Assess how standardization of relative risks (RRs) and standard errors (SEs), according to blood pressure differences within trials, affects heterogeneity, overall effect estimates and study weights in meta-analyses of antihypertensive treatment.Method:
Data from a previous systematic review were used. Three sets of analyses were performed, using both random-effects and fixed-effects model for meta-analyses. First, we used raw data from the included trials. Second, we standardized RRs as if SBP was reduced by 10 mmHg in all trials. Third, we standardized both RRs and SEs.Results:
When RRs were standardized according to blood pressure lowering, heterogeneity between trials increased (I2 = 36 vs. 93% for mortality). This conferred large differences in treatment effect estimates using random-effects and fixed-effects model (RR 0.79, 95% confidence interval 0.70–0.89, respectively, 0.97, 0.94–0.99).

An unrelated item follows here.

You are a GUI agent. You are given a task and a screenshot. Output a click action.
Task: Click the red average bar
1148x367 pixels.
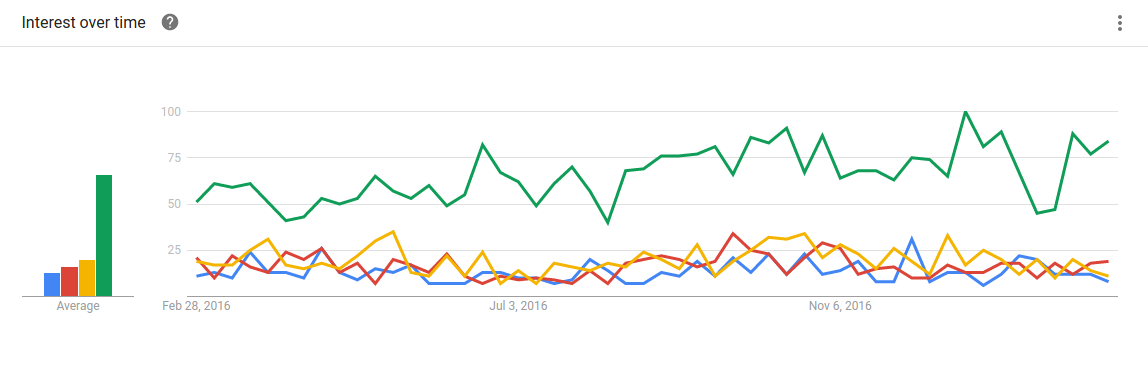(x=69, y=281)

When SEs were standardized, confidence intervals for individual trials widened, resulting in lower power to detect heterogeneity across trials. Study weights were dissociated from number of events in trials (P < 0.0001, R2 = 0.99 before standardization vs. P = 0.063, R2 = 0.05 after standardization). This induced a secondary shift in weight from trials with lower baseline SBP to trials with higher baseline SBP, resulting in exaggerated overall effect estimates.Conclusion:
Standardization of RRs exaggerates differences between trials and makes meta-analyses highly sensitive to choice of statistical method. Standardization of SEs masks heterogeneity and results in biased effect estimates.